Jusqu'à présent, l'homme n'a guère cultivé la sympathie. Il n'a de sympathie que pour la douleur, et la sympathie pour la douleur n'est pas la forme la plus élevée de sympathie.

Toute sympathie est un raffinement, mais la sympathie avec la souffrance est le moindre des raffinements.

Elle est troublée d'égotisme. Elle est apte à devenir maladive. Il y entre une certaine dose de terreur au sujet de notre propre sécurité. Nous nous laissons aller à la crainte de devenir pareils au lépreux ou à l'aveugle, et d'être privés de tous soins.

En outre, elle nous rétrécit d'une façon curieuse. On devrait avoir de la sympathie pour la vie dans sa totalité, et non pas seulement pour les fléaux et les maladies de la vie. On devrait en avoir pour la joie, la beauté, l'énergie, la santé, la liberté de la vie.

Naturellement à mesure qu'elle s'élargit, la sympathie devient plus difficile. Elle demande qu'on soit encore moins égoïste.
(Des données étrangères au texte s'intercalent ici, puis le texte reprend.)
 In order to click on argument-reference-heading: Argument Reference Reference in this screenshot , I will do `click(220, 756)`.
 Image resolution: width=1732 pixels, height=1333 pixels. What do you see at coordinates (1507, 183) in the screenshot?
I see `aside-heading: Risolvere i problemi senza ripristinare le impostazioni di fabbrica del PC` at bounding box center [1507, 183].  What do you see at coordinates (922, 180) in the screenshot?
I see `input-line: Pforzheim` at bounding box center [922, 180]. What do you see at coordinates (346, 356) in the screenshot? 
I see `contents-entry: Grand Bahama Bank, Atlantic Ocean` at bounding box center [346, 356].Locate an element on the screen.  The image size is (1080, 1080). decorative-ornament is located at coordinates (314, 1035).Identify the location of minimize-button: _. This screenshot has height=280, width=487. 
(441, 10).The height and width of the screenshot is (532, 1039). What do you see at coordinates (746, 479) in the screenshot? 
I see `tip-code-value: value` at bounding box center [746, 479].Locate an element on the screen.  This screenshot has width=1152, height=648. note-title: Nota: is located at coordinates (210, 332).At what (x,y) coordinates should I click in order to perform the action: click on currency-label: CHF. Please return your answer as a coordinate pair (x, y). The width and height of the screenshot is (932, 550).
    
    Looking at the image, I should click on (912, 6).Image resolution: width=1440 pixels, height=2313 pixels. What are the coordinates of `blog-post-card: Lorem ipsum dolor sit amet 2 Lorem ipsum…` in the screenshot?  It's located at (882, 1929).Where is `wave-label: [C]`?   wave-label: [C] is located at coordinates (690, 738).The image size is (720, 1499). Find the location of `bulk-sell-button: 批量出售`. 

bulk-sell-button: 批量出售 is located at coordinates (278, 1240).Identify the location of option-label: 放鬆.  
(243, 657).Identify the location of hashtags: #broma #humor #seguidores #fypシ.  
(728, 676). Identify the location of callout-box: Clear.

Chacun peut sympathiser avec les souffrances d'un ami, mais il faut être d'une nature bien pure, en somme d'une nature vraiment individualiste, pour sympathiser avec la fortune d'un ami. Dans la cohue et la lutte entre concurrents pour les places, une telle sympathie est évidemment rare, et en même temps très comprimée par l'idée immorale de l'uniformité typique, de la soumission à la règle, choses si universellement prédominantes, et qui en Angleterre ont acquis le plus d'influence nuisible.

De la sympathie pour la douleur, il est certain qu'il y en aura toujours. C'est là un des premiers instincts de l'homme. Les animaux qui ont de l'individualité, je veux dire les animaux supérieurs, ont ce trait commun avec nous. Mais il est bon de se rappeler que si la sympathie avec la joie augmente la somme de joie qui existe dans le monde, la sympathie avec la douleur ne saurait diminuer la somme de la douleur.

Elle rend l'homme plus capable d'endurer le mal, mais le mal persiste. La sympathie avec la consomption, ne guérit pas la consomption, mais la science la guérit. Et quand le socialisme aura résolu le problème de la pauvreté, que la science aura résolu le problème de la maladie, le domaine des sentimentalistes se rétrécira, et la sympathie de l'homme sera large, saine, spontanée.

On aura de la joie à contempler la vie joyeuse des autres.

Car c'est grâce à la joie que l'individualisme de l'avenir se développera.